Changing this habit and taking the time to think of something better to say can be hard, and it does take a little more time and effort, but that is the point. It is next to meaningless if we just let rote praise spew out of our mouths without thinking.
Only say something when you mean it, then you won’t notice the time and effort it takes to tell your child how you feel, how excited, or how thankful you are because it will be genuine.
Free Printable Poster – 25 Ways to Encourage.
It can be hard to break a habit, and when you are in the moment with your kids, it can be even harder to think up something to say. So I made a printable poster with these alternative encouraging phrases, so I can stick it on my fridge and practice a few every time I walk past.
At first they are going to sound a bit stilted and not that genuine, but the more you use them, the more they will become second nature, and the more you will adapt them to be more ‘you’, until you don’t need the list at all, because you’ve broken the habit of hollow praise!
You can download this printable poster of 25 ways to encourage here.
This printable is an A4 sized pdf file, you will need a pdf reader such as adobe acrobat to open it. If you are printing on US ‘letter sized’ paper be sure to select ‘fit’ or ‘shrink to fit’ from your printer options.
Please remember that the printables at picklebums.com are for personal use only, you may not sell, share, or link directly to these files.
Are you working on breaking a not so great parenting habit?
I’d love to hear about your parenting struggles, and your parenting wins!
If you’d like to share, leave a comment below, or feel free to send me an email any time.
This post was originally published in July 2014, and updated in 2020.
Read the comments or scroll down to add your own:
Tammi @Momma's Meals says
I need this list! Thank you for sharing, I’m hanging it on my fridge ASAP!
Carrie Willard says
I LOVE this and thanks so much for the phrase “hollow praise”. It nails why I feel uncomfortable when I hear people “good job”-ing all over the place. Yes, it sounds hollow and even manipulative. Great list, I shared with my peeps today.
I appreciate the alternatives to saying “good job.” Overpraise is the seems to be all that parents utter these days. I also think tone is important. If we have a constant excited tone while talking to our kids it will most likely lead to overstimulation. Most of the time, I try to keep my tone flat and “matter of fact.” That keeps them calm and ready to take on whatever comes our way.
So good to find this Kate, and thanks for going to the trouble of ‘putting it out there’. I’m using it for my Parent’s Meetings (I’m a Montessori Preschool teacher) as we always end up talking about ‘the language of encouragement’ as opposed to “hollow” praising . Like Ben, I think that tone is complimentary in our dialogue with children as well.
Love your use of colour….gives a happy feel to it!!

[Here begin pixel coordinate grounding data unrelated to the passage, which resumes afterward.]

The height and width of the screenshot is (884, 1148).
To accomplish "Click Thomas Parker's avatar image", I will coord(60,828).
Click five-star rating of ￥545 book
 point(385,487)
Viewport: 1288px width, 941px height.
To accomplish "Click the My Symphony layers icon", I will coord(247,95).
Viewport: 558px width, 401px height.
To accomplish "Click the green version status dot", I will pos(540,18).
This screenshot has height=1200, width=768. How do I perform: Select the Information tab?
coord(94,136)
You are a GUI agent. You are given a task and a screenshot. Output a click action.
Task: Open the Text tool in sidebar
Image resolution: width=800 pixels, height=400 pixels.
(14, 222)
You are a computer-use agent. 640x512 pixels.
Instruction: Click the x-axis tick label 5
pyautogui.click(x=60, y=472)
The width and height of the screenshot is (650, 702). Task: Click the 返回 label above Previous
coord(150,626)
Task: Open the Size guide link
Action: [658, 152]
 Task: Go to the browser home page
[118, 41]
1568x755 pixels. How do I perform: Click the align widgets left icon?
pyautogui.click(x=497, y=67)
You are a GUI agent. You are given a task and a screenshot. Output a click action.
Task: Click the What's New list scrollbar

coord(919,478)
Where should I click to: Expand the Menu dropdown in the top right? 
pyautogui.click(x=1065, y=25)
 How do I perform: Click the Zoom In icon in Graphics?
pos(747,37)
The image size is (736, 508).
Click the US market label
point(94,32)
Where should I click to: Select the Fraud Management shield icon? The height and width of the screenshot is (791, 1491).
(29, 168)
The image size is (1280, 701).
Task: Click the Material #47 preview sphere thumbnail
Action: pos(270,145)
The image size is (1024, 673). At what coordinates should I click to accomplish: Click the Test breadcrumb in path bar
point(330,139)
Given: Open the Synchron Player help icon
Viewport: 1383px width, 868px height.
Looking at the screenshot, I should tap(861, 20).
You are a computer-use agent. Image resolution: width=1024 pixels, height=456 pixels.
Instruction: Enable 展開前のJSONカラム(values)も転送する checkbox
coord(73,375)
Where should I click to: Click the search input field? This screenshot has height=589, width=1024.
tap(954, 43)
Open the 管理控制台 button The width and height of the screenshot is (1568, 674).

You have a wonderful insight into relationships. Thank you for a great post.
Kristina Daugherty says
These are amazing! Thank you for putting these together! I love using something other than “good job”! My go to is “way to go”, but now I have so many more options, thank you!
Emily Margaret says
As a former teacher, I absolutely love this post!!! I especially love how you categorize the praises into different categories. The question, in particular, is a great idea to extend thinking.
I also always try to focus praise on how my little one grows and learns, not how smart/ clever he is. For example, instead of “You’re so clever” “I love how you corrected your mistake! Great problem solving!!”
Thank you! Doing art with great grandkids via video chat is interesting. I always feel limited saying “good job” every time .Thanks for the suggestions.